Enkele jaren later, in 1948, ontstond de Turangalîlasymfonie. Het is een van Messiaens meest toegankelijke stukken. Zelf was hij zich daarvan terdege bewust: 'het is van al mijn werken het meest rijk aan vondsten, het meest melodieus, warm, dynamisch en kleurrijk.' Het woord 'Turangalîla' komt uit het Sanskriet, en betekent zoiets als 'liefdeslied'. Zowel in deze symfonie als in andere werken uit dezelfde periode spookte bovendien het gegeven van Tristan en Isolde door zijn hoofd, de liefde tussen man en vrouw die pas in de dood gerealiseerd wordt. Messiaen zag deze mythe zelfs als het eigenlijke thema van zijn Turangalîlasymfonie. Zo blijkt zijn meest aardse en sensuele muziek toch ook weer te verwijzen naar het rijk der engelen.
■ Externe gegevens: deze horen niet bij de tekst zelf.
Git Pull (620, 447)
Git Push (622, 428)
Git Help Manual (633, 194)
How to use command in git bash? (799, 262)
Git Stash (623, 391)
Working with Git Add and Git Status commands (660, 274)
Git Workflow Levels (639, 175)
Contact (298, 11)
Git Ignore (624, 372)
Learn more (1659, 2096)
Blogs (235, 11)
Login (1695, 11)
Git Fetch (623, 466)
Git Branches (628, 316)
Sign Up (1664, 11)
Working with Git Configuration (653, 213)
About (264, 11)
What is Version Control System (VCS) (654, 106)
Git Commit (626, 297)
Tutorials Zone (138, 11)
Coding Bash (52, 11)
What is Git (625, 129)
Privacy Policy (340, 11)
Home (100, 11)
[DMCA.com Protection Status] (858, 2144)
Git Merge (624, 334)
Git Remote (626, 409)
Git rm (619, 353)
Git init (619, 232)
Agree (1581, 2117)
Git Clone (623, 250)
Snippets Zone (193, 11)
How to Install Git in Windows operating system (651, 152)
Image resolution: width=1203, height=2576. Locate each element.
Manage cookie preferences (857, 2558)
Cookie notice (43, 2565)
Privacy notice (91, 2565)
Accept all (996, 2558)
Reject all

Vogels als toevluchtsoord:
In de jaren '50 trok Messiaen zich vaak met een bandrecorder terug in de Franse 'campagne' om vogelgeluiden vast te leggen. 'De natuur, de zang van de vogels! Dat is mijn passie en mijn toevluchtsoord.' De vogels waren een oude liefde van Messiaen. Zijn eerste transscripties van vogelgezang dateerden uit zijn tienerjaren, en op het conservatorium had Paul Dukas hem aangemoedigd om hiermee door te gaan. Hij streefde niet naar de meest getrouwe weergave, maar hij probeerde de essentie van de vogelklanken te modelleren naar zijn eigen muzikale taal. De titels van de werken die hieruit ontstonden, spreken voor zich: Le merle noir voor fluit en piano (1951), Oiseaux exotiques voor piano, blazers en slagwerk (1956) en de omvangrijke, uit dertien delen bestaande, Catalogue d'oiseaux voor piano (1958). De vogels spelen een hoofdrol in al zijn werken vanaf die tijd, ook in Chronochromie voor orkest (1960) en in Des canyons aux étoiles voor piano en orkest (1974). Zo richtte Messiaen voor deze beestjes in zijn muziek een groots monument op.

Hiernamaals:
In zijn enige opera, Saint François d'Assise (1983), nam Messiaen als thema acht episodes uit het leven van de Italiaanse heilige en vriend van de vogels. De door de componist zelf samengestelde tekst bevatte o.a. gedeelten uit de Psalmen, citaten van St. Franciscus zelf, van de heilige Johannes en Paulus, en fragmenten van Thomas van Aquino. Messiaen liet zich inspireren door het Japanse Noh-theater dat hij tijdens een reis naar Japan had leren kennen. De invloed van het Noh-theater was al te bespeuren in twee werken voor piano en orkest: Sept haïkaï (1962) en Couleurs de la Cité Céleste (1963). In Saint François d'Assise was het een bepalende factor, vooral wat betreft de ongewoon trage tempi en de meditatieve sfeer. Handeling en muziek worden gedragen door een rituele onontkoombaarheid die leidt naar de laatste scène met het statement van Franciscus: 'Muziek en poëzie hebben mij tot U geleid'. Het klinkt als een persoonlijke geloofsbelijdenis van Messiaen zelf.

Oeuvre:
17 orkestwerken waarvan verschillende met een omvangrijke piano-solopartij; 13 werken voor piano; 13 werken voor orgel; 13 vocale werken waarvan 3 met orkest, 9 werken in kamermuziekbezetting (1 fluit/piano, 2 viool/piano, 1 pianokwartet, 3 ondes martenot, 1 hoorn, 1 tape); 1 opera.